§ Task brief: Please set down word for word every line from the one holding "The height and width of the screenshot is (1030, 2576)." to the end of the data below, both included.

§ Extracted information:

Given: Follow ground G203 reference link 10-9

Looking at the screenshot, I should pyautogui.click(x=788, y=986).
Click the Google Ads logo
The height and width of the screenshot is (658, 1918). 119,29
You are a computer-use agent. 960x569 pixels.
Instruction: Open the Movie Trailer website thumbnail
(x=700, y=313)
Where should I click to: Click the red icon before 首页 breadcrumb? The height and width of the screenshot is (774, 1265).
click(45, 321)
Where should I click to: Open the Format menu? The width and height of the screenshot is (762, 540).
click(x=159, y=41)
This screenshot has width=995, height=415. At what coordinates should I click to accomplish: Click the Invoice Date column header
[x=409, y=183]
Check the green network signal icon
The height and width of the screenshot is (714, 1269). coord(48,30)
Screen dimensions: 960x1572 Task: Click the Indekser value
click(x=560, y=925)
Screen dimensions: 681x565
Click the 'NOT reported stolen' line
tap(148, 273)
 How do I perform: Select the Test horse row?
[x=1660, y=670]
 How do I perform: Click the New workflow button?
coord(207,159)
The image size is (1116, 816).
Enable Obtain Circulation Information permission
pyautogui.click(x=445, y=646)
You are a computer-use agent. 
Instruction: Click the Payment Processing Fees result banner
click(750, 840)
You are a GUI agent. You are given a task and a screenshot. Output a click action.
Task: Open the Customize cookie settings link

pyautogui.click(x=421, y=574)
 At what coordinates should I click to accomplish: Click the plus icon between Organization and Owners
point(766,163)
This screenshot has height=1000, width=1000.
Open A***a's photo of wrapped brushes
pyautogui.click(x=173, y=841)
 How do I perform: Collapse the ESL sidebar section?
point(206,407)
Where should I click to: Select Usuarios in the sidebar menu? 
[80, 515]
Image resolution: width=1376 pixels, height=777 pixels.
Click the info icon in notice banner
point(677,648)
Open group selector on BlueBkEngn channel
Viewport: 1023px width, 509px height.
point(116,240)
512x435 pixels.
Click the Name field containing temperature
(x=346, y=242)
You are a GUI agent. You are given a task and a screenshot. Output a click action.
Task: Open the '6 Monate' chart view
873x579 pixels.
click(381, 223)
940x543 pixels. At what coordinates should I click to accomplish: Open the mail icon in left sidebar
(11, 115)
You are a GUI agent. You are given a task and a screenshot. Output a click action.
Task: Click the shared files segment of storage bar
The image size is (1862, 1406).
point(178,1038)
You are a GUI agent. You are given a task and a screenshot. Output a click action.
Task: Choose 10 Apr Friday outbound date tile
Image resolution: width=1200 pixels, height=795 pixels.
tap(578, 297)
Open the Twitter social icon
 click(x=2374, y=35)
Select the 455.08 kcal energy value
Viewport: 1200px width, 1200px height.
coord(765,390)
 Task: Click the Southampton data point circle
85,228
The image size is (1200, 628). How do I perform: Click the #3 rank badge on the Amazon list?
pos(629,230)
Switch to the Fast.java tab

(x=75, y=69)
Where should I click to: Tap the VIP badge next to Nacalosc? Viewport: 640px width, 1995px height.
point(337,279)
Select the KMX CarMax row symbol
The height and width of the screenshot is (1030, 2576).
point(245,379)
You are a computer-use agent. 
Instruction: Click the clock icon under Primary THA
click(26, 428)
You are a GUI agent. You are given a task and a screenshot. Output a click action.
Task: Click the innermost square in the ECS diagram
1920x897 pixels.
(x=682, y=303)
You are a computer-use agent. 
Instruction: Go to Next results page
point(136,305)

§ Exercise output:
The height and width of the screenshot is (1030, 2576).
point(245,379)
You are a computer-use agent. 
Instruction: Click the clock icon under Primary THA
click(26, 428)
You are a GUI agent. You are given a task and a screenshot. Output a click action.
Task: Click the innermost square in the ECS diagram
1920x897 pixels.
(x=682, y=303)
You are a computer-use agent. 
Instruction: Go to Next results page
point(136,305)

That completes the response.